Text passage:
The contrast between the leather men and the drag queens is a nice touch, especially since we seldom see both communities sharing the screen together. A few stereotypes get turned upside too when the trio of drag queens rescue Kyle from a gang of gay bashers. Writer Rondo Mieczkowski also has some fun with the coffee house poetry underground. I liked the older poet who advises Kyle to write about what he knows. This was following a delicious scene in which the poet overly emotes during the reading of his sexually explicit poem, "Tired Sphincter Boy," after which Kyle is disappointed that the poem wasn't the author's "polemic against a corrupt American value system." Give the director another gold star too for casting John Waters veteran, Mink Stole, as the mistress of the coffee shop.
This is by no means a great film but it is a very pleasant and honest one that does a terrific job examining the dynamics of an open relationship and the effects on each member of the triangle. It's a tad goofy in spots but its strengths outnumber the flaws. Some of the 50's sitcom-ish music makes it clear that the director wasn't taking himself too seriously and this actually adds to the likability factor. Before I first saw Leather Jacket Love Story, a few years ago, I had wrongly thought it was just soft porn with a minimal plot. The explicit sex works in this movie, and the black & white cinematography helps to give these scenes more of an artsy feel. Unlike many other films, I found none of the sex gratuitous and even felt that these scenes furthered the plot in much the same way that the sex did in Bertolucci's Last Tango In Paris.

Given problem 1: List every person named in the film review, including both real people and characters.

(Entries on where items appear)

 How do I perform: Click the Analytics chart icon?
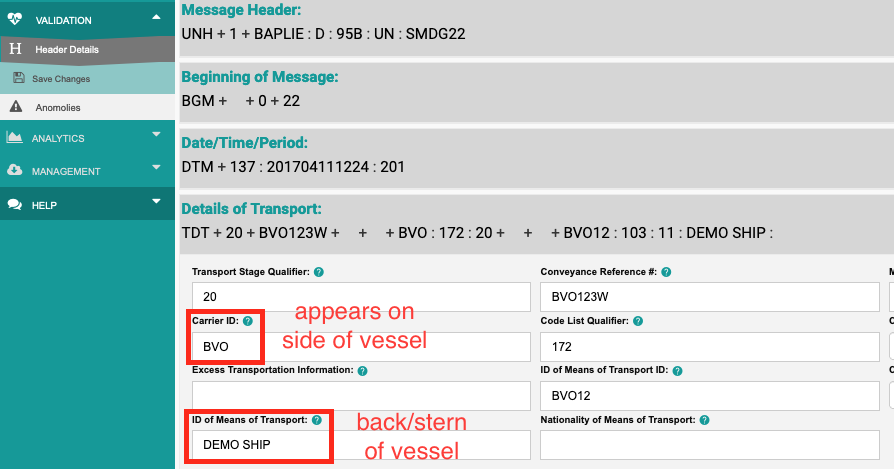tap(15, 138)
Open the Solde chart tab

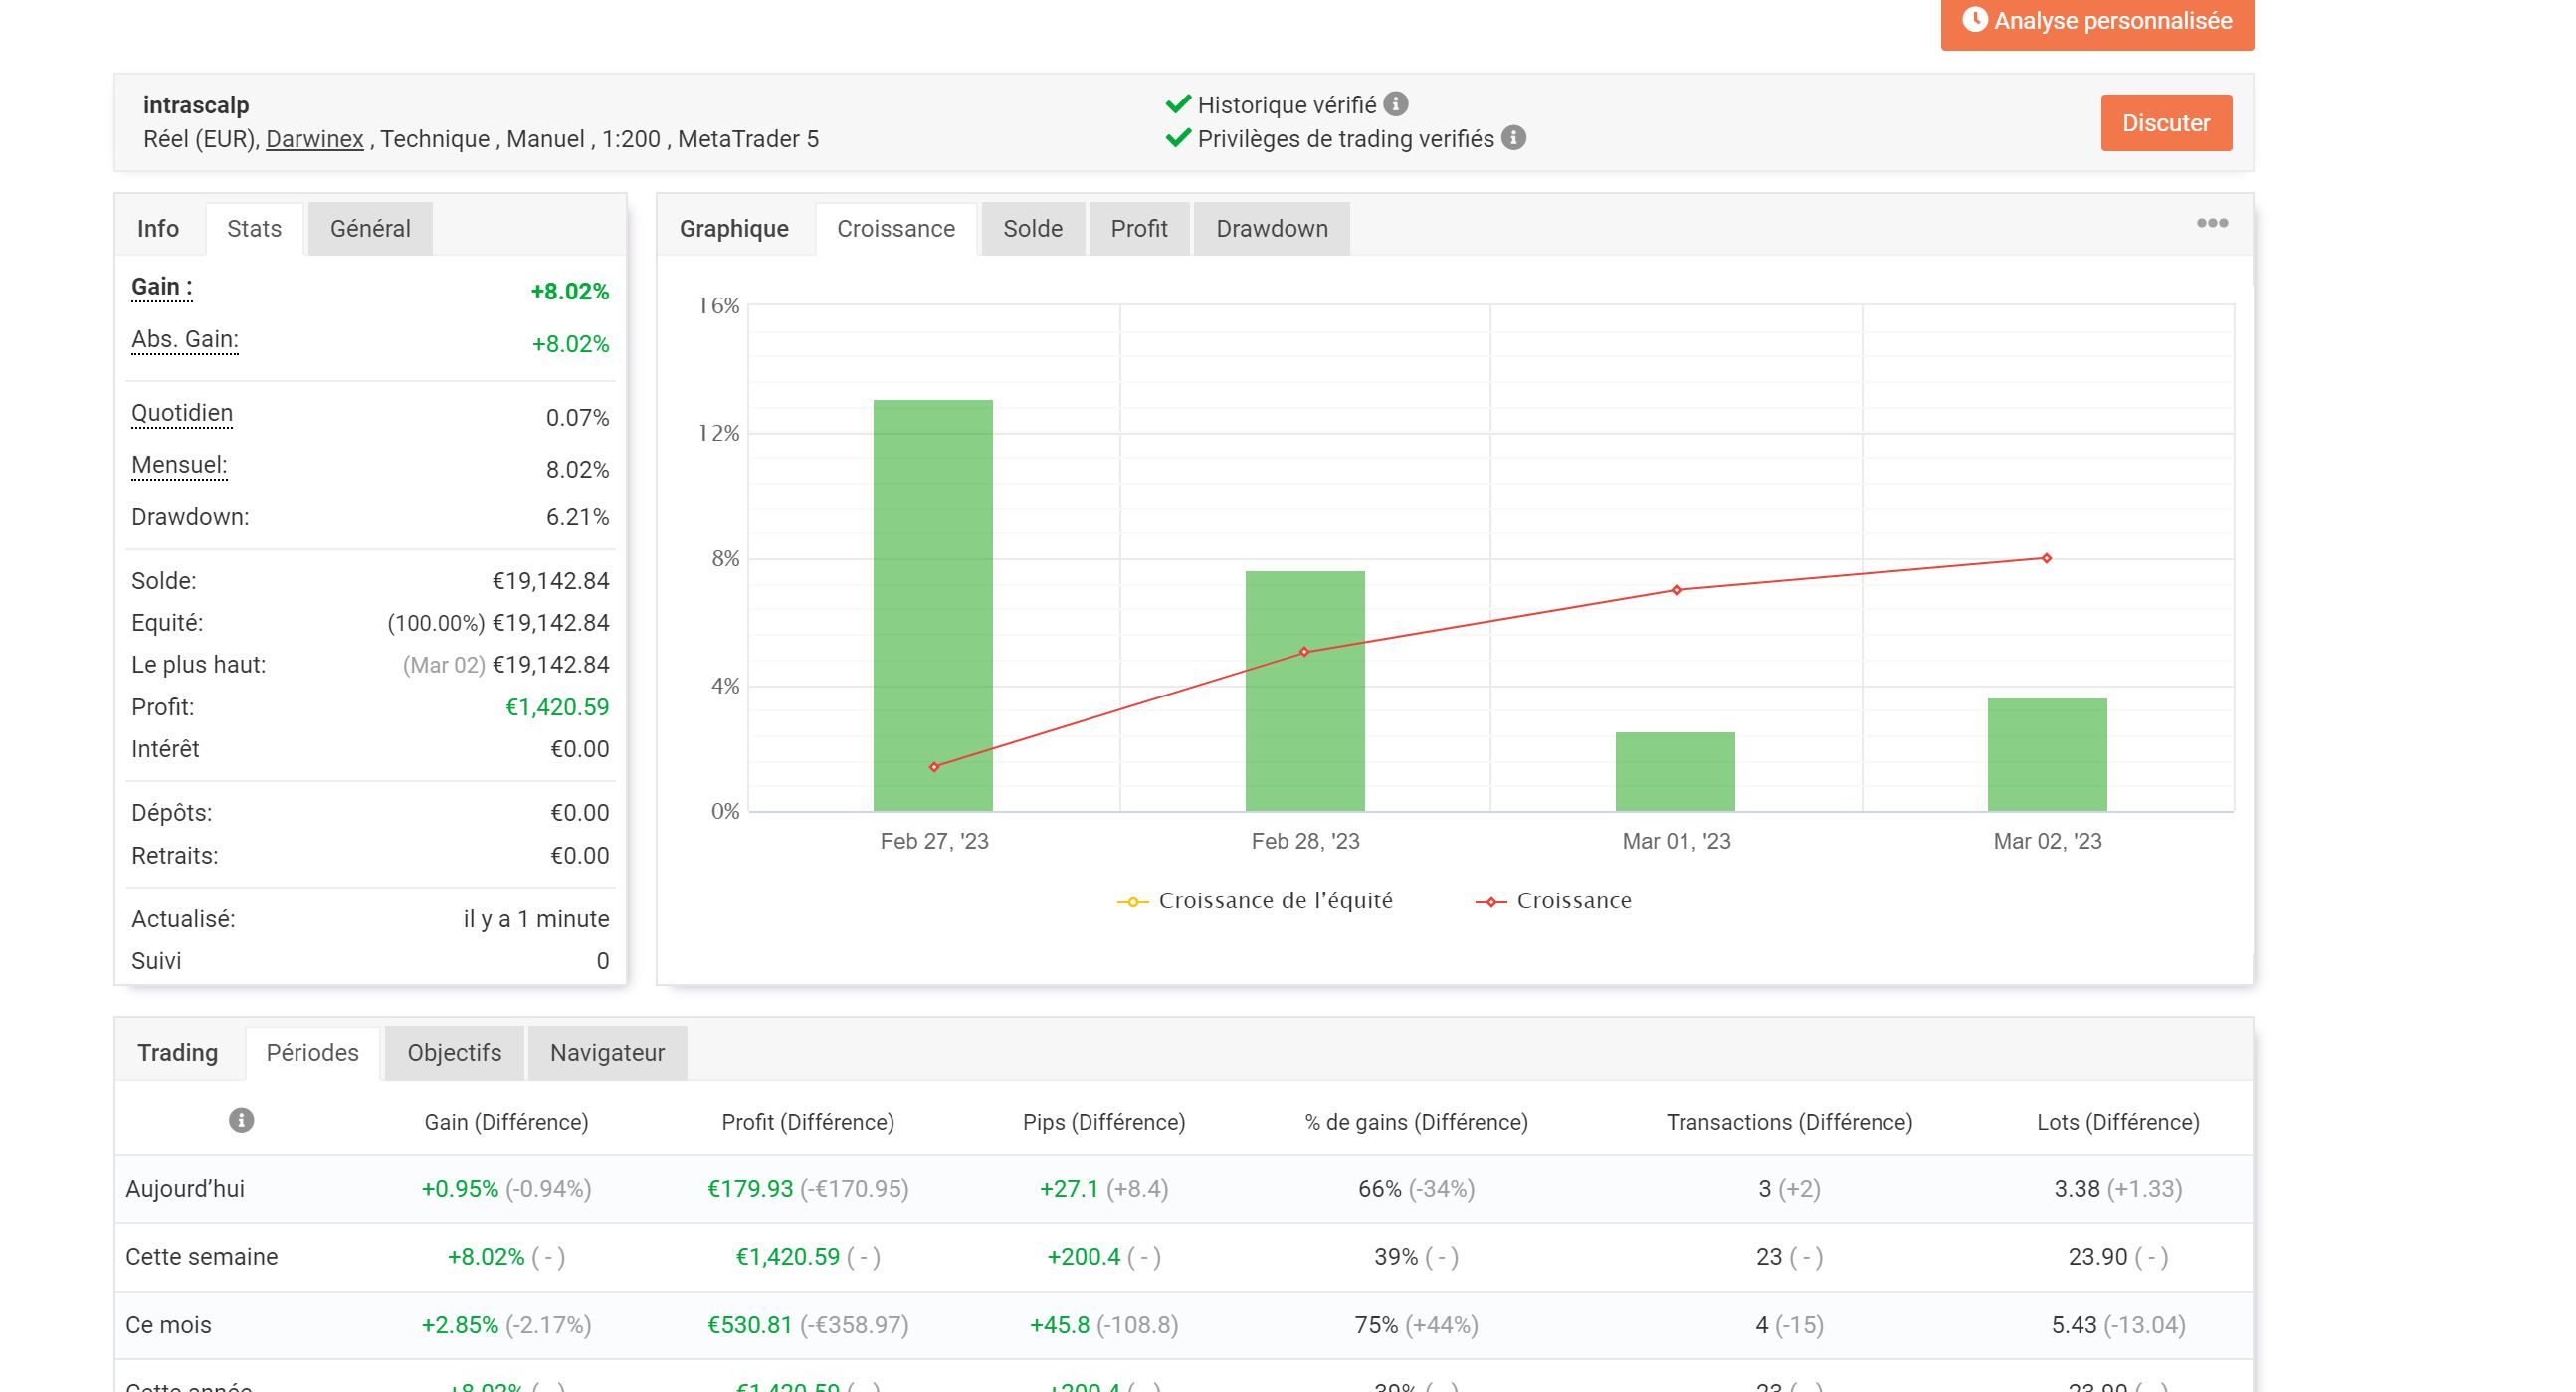[x=1032, y=229]
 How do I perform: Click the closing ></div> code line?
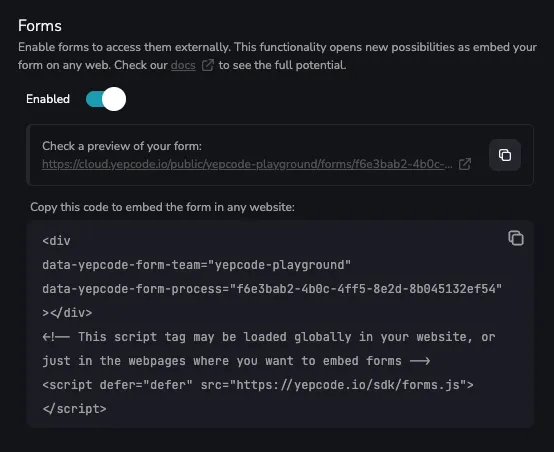click(x=67, y=313)
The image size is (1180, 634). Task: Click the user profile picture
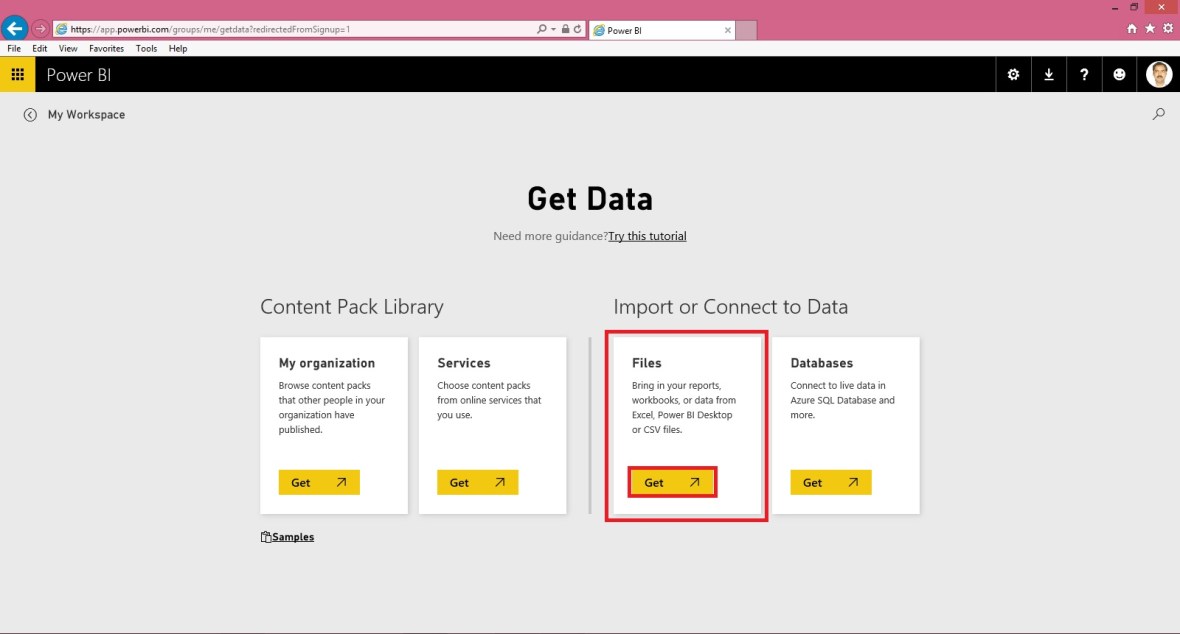[x=1158, y=74]
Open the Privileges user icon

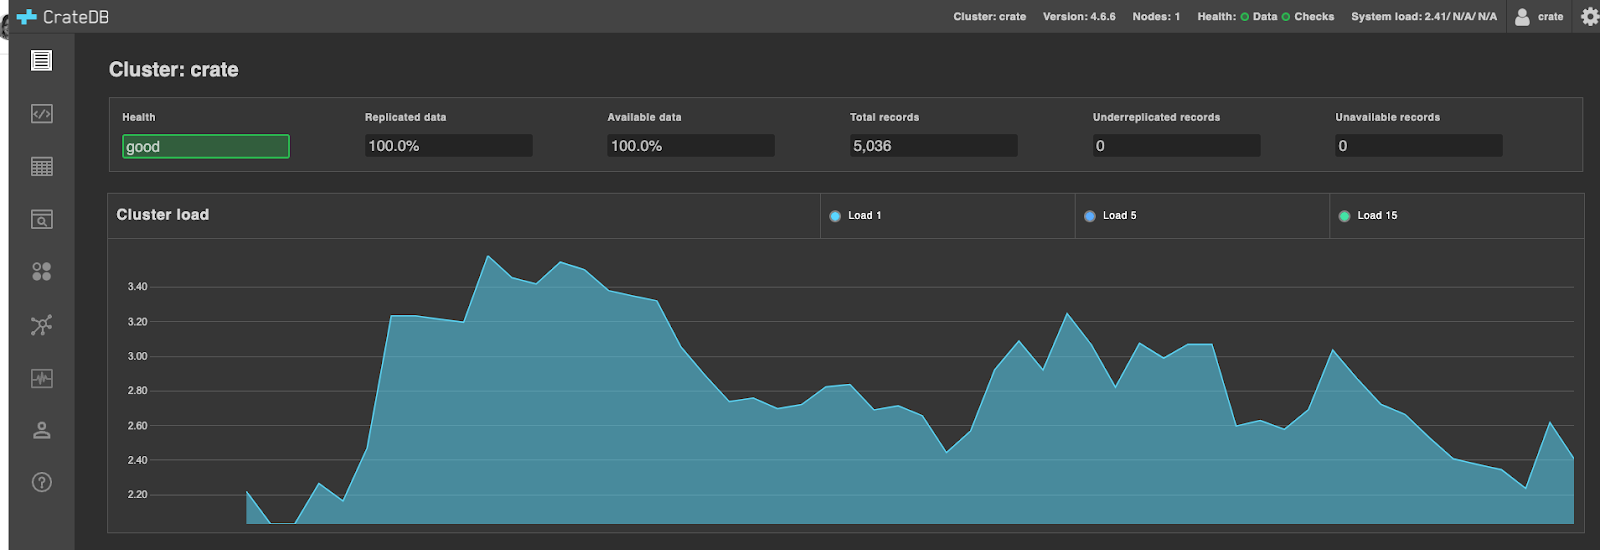(x=41, y=430)
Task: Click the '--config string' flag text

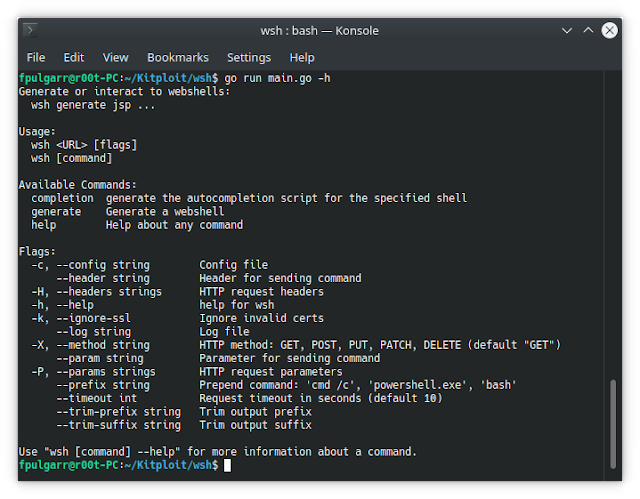Action: click(103, 265)
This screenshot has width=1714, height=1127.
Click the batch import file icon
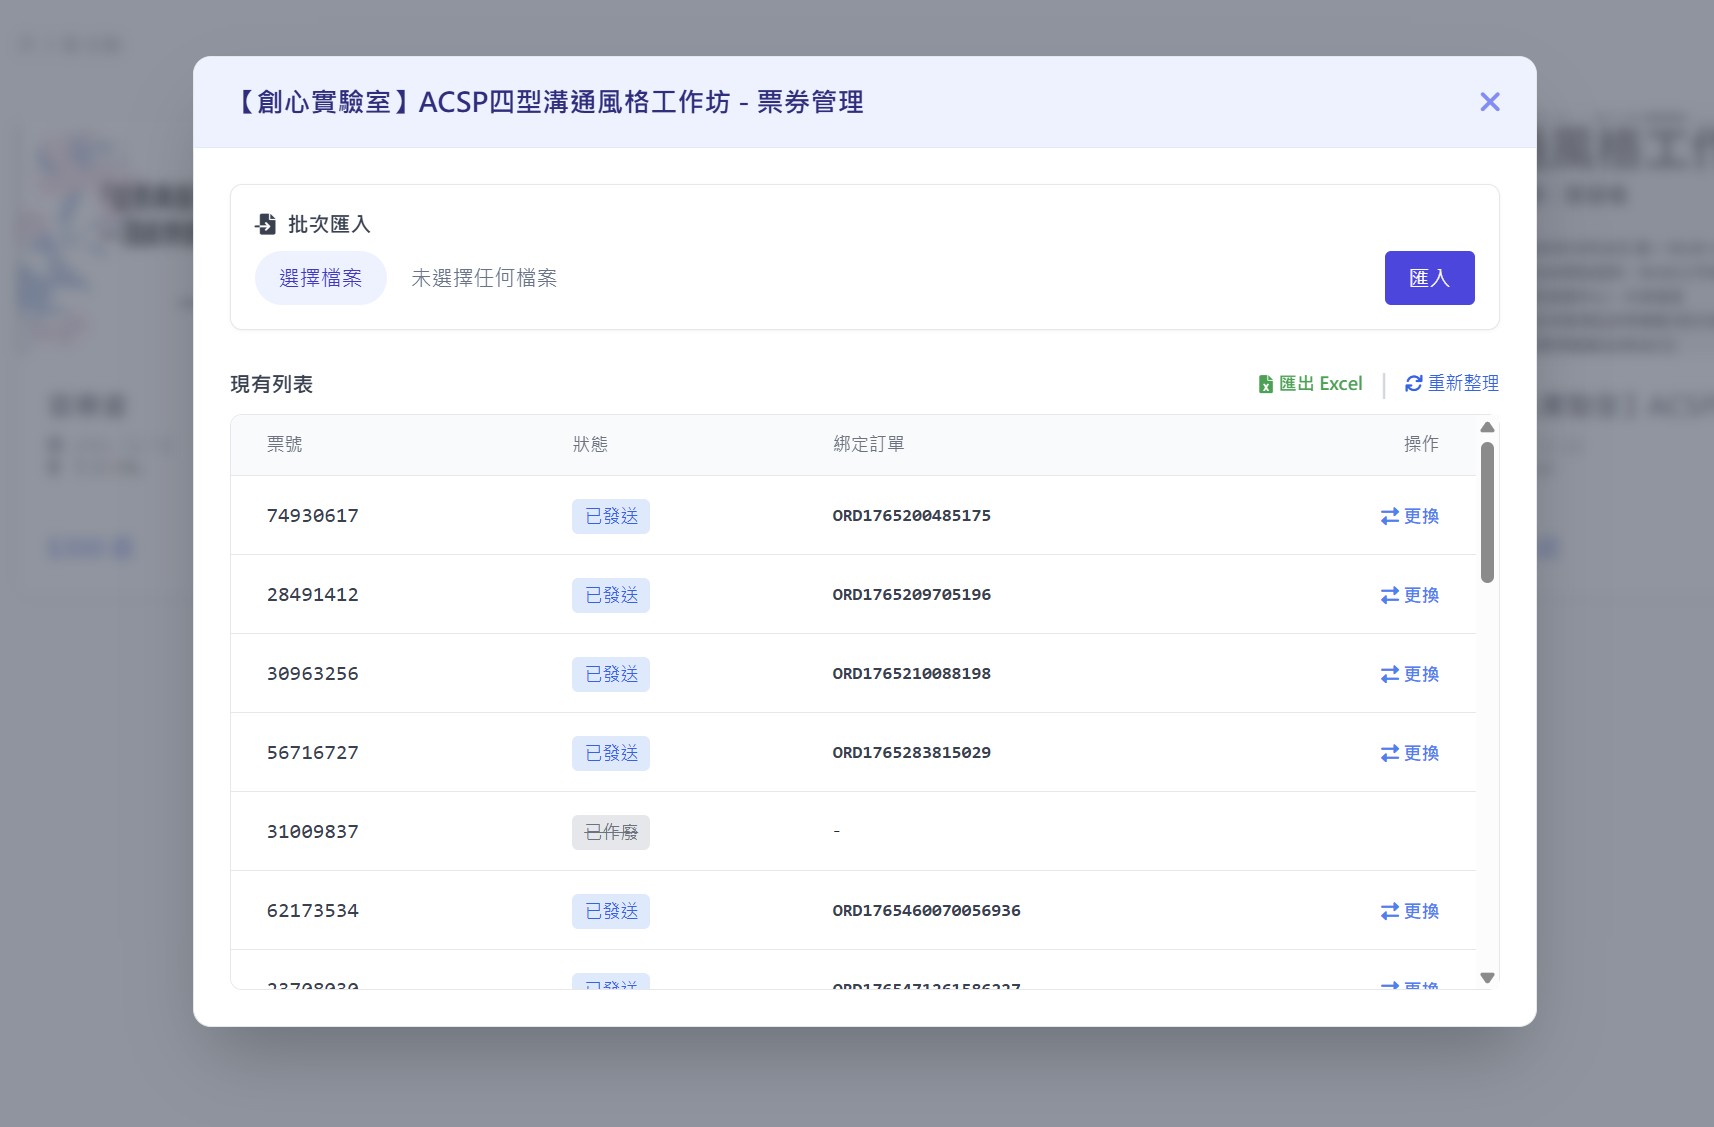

Given problem 2: In the records, rewrite everything from the line containing "Open the Solde chart tab" down to the end of the records, swapping "icon" for "symbol" and keeping all else unchanged. Leave the pictures out of your answer.

Correct output 1: Kyle, Rondo Mieczkowski, John Waters, Mink Stole, Bertolucci

Correct output 2:
Open the Solde chart tab

[x=1032, y=229]
 How do I perform: Click the closing ></div> code line?
click(x=67, y=313)
The image size is (1180, 634). Task: Click the user profile picture
[x=1158, y=74]
Open the Privileges user symbol

(x=41, y=430)
Task: Click the '--config string' flag text

Action: click(103, 265)
This screenshot has width=1714, height=1127.
Click the batch import file symbol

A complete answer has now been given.